My ScienceSeeker editor’s picks for this week: Oh-shit-it’s-Friday-edition
Running a day behind, but still, I made it. For your reading pleasure, I suggest you investigate the kinky worm shenanigans going on at the Last Word on Nothing, where Cassandra Willyard reminds us that we rarely pay attention to what’s going on around us
Then you could ponder the plausibility of an analysis of the relationship between ‘exploitability’ and ‘attractiveness’ of women (as judged by male undergraduate psych students), by heading over to Denim and Tweed and reading an imagined dialogue between a biologist and an evolutionary psychologist. Yeah, it’s snarky.
Evolutionary psychology: A dialogue
Now that you’re in the mood for some conflict, watch the death rattle of science on TV with two gag-worthy accounts of a fake ‘mermaid’ documentary that aired on Animal Planet.

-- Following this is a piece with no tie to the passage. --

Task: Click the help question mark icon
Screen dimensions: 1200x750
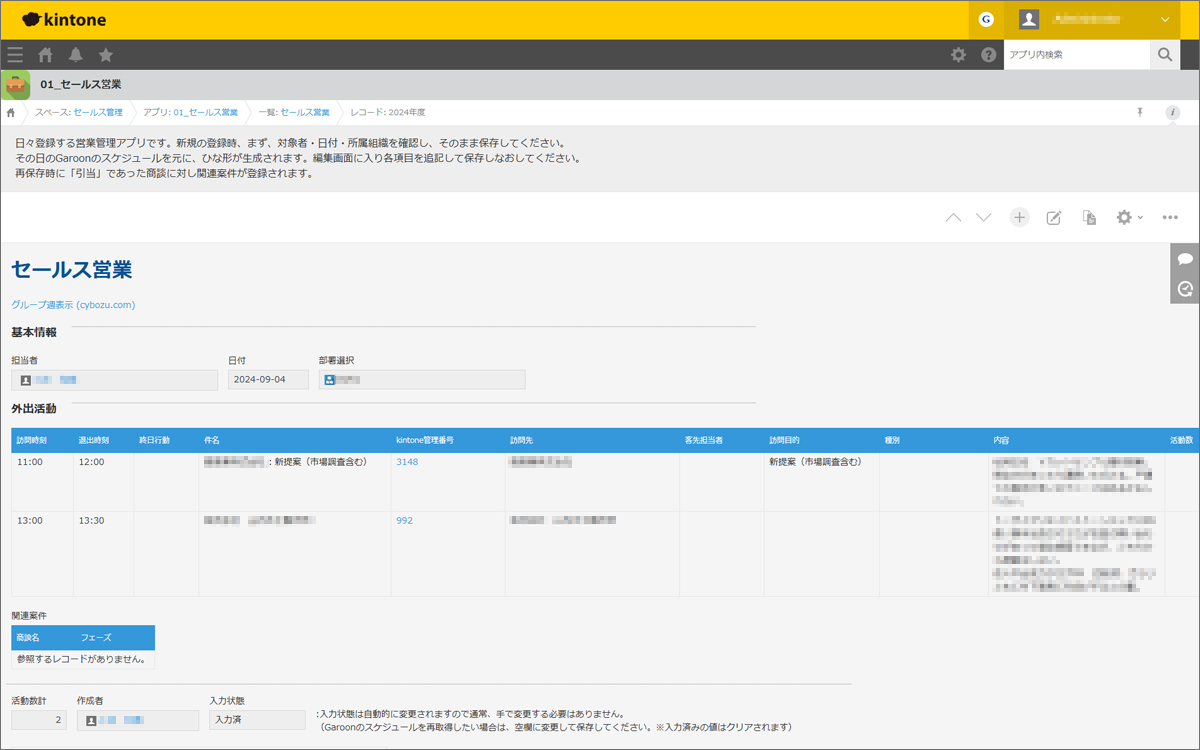Action: coord(988,55)
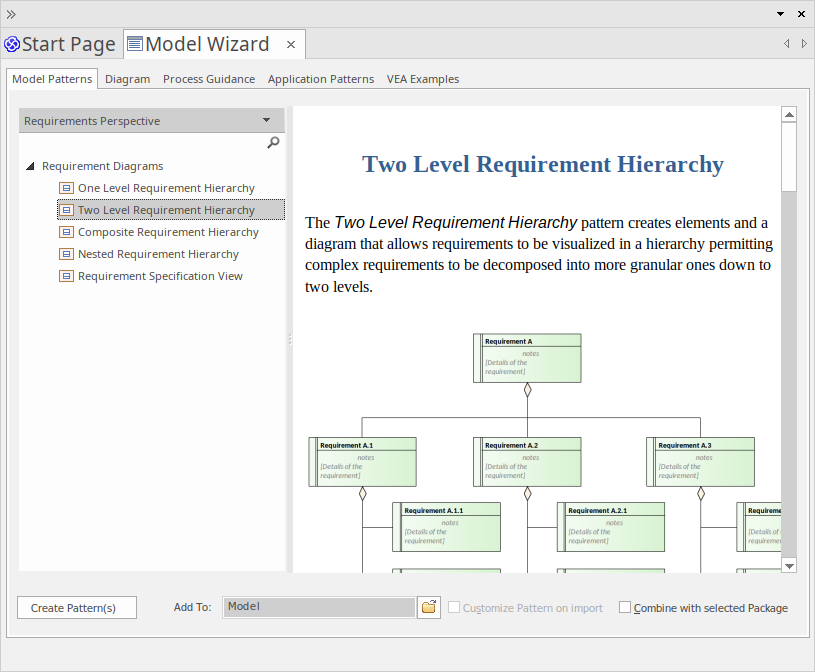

At Deep Sea News, Craig McClain asks that Animal Planet consider picking one of the millions of kinds animals that actually exists, instead of making up fake ones to fool the 15 million twitter followers of Khloe Kardashian.
Meanwhile, at Laelaps, Brian Switek breaks out his finest debunking boots, reminds us that the aquatic ape hypothesis is pseudoscience, despairs that his debunking will have no effect, and is then proven right in a field of comment facepalms.
Mermaids embodies the rotting carcass of science on TV
By now you should either need a stiff drink, a calming manatee, or at the very least, a squiz at the incredibly adorable baby opalescent squids with their pulsating chromatophores at PsiVid.
Baby Opalescent Squid: A Beautiful Start to the Week
Nope, even that didn’t work. Will try the drink.